• WHAT NEEDS TO BE DONE:
In the forum thread about choosing a plane for rabbets and dadoes, which plane does CarterR want to buy for rabbets? Please answer in a few words.

• SELECTED EXCERPT:
== == ==

# Which plane would be better?



## RichCMD (Jan 31, 2013)

I have been looking at a couple of different types of planes lately and trying to decide which is better for my purposes. I want plane that I can use for rabbets and dadoes. I plan to get either a router plane, like a Veritas router plane or Stanley No. 71, or a plow (or plough if you prefer) plane like the Stanley No. 45 or the Veritas plow plane. Which do you think is the better plane for rabbets and dadoes?


----------



## Dal300 (Aug 4, 2011)

Personally I am hooked on the Stanley 45 but that may be just me.

I happen to have an extra with 18 cutters, long and short arms and rosewood I would be willing to sell for about $150 plus shipping. LOL.


----------



## BrandonW (Apr 27, 2010)

I love my 45 and use it much more than my router plane, but both have their purpose and place in the shop. Really, I've been eyeing that Veritas plow plane for awhile, but I can't endorse it from experience.


----------



## Loren (May 30, 2008)

No. 46 is a good one. There is no 3/4" cutter for it.
It cuts grooves, rabbets and dados adequately.

Router planes don't work well for dados and rabbets.
Sometimes a cut has to be stopped and using a 
router plane can clean up after it's been chiseled.

You can make dados by sawing the sides and chiseling
out the waste. No plane needed.


----------



## tirebob (Aug 2, 2010)

I LOVE my Veritas plow plane. With the ability to add the T&G set up and blades it is really quite versatile. I also use my Veritas router plane often. It is great at cleaning up the bottoms of dados, tuning tenon cheeks, etc…


----------



## CarterR (Nov 15, 2012)

Both of those tools are great. I use the Veritas router all the time. I bought the router to clean up dados after I use a saw and chisels to clear out the bulk of the waste, but since buying it I use it for all sorts of tasks. If you are going to try to use it to do the entire dado, I don't think it will work.

I also own the plow plane and I like that too. I mainly use it for drawer bottoms and panels. I have never tried to use it as a dado plane, but it does have a wide variety of blades that can be puchased sepretly that might work for dados. My concern is the lack of scoring blades, that will make it hard to cut cross grain.

As far as rabbets go I want to buy the Veritas Skew Rabbet Plane.


----------



## Arookar (Oct 28, 2011)

== == ==

• STORED DATA:
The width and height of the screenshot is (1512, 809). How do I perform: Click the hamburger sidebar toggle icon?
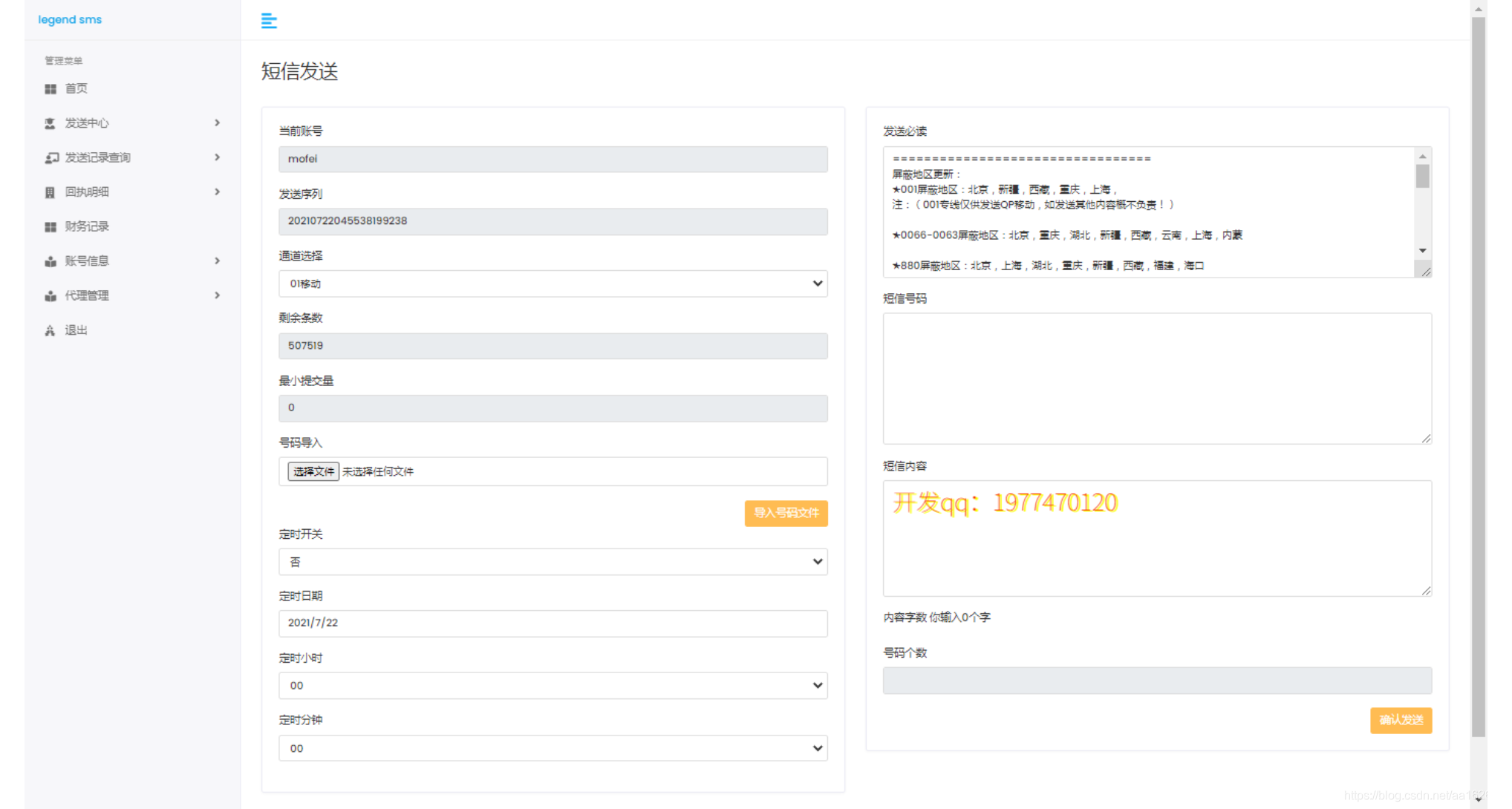(x=269, y=21)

== == ==

• OUTPUT OF THE EXERCISE:
The Veritas Skew Rabbet Plane.